### WHAT TO WORK ON
Retype the data that follows line by line, exactly, and leave its pictures out.

### INPUT RECORDS
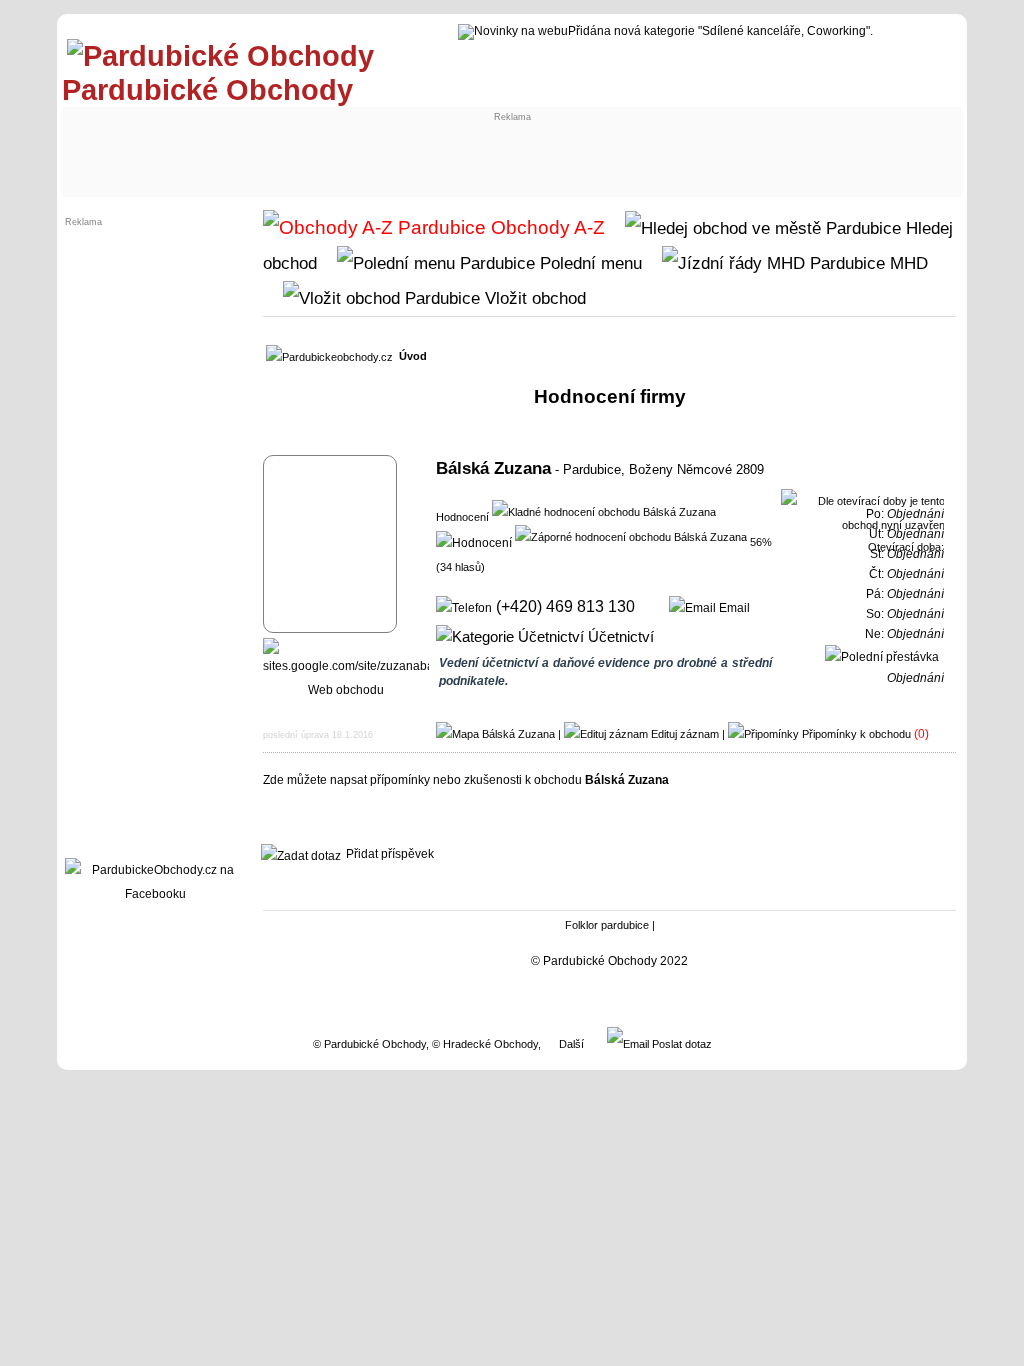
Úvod (413, 356)
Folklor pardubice (607, 925)
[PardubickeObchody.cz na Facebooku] (155, 894)
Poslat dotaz (680, 1044)
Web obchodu (346, 690)
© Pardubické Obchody (369, 1044)
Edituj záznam (685, 734)
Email (733, 608)
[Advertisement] (234, 147)
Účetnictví (619, 637)
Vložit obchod (533, 298)
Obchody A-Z (545, 227)
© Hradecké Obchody (485, 1044)
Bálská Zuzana (493, 468)
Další (571, 1044)
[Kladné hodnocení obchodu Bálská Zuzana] (604, 511)
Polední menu (588, 263)
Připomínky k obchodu (856, 734)
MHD (906, 263)
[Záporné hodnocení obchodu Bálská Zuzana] (631, 536)
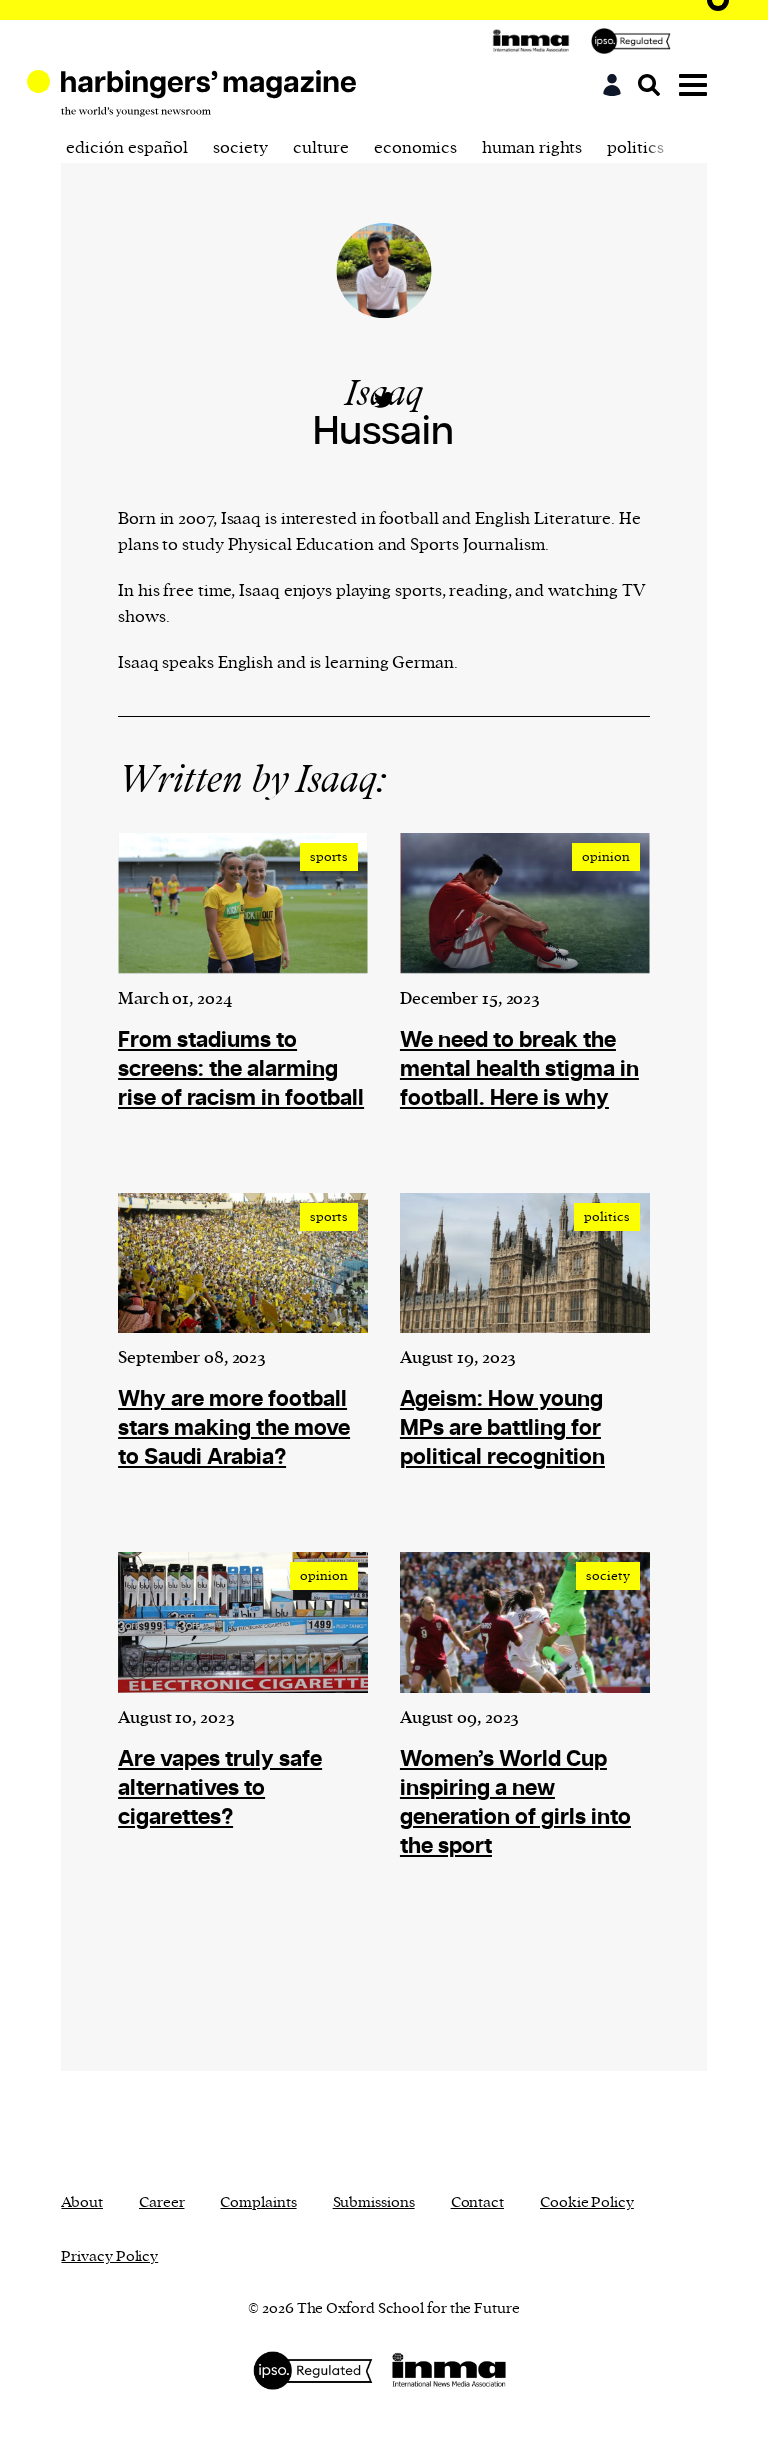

### WRITTEN REPLY
Úvod (413, 356)
Folklor pardubice (607, 925)
[PardubickeObchody.cz na Facebooku] (155, 894)
Poslat dotaz (680, 1044)
Web obchodu (346, 690)
© Pardubické Obchody (369, 1044)
Edituj záznam (685, 734)
Email (733, 608)
[Advertisement] (234, 147)
Účetnictví (619, 637)
Vložit obchod (533, 298)
Obchody A-Z (545, 227)
© Hradecké Obchody (485, 1044)
Bálská Zuzana (493, 468)
Další (571, 1044)
[Kladné hodnocení obchodu Bálská Zuzana] (604, 511)
Polední menu (588, 263)
Připomínky k obchodu (856, 734)
MHD (906, 263)
[Záporné hodnocení obchodu Bálská Zuzana] (631, 536)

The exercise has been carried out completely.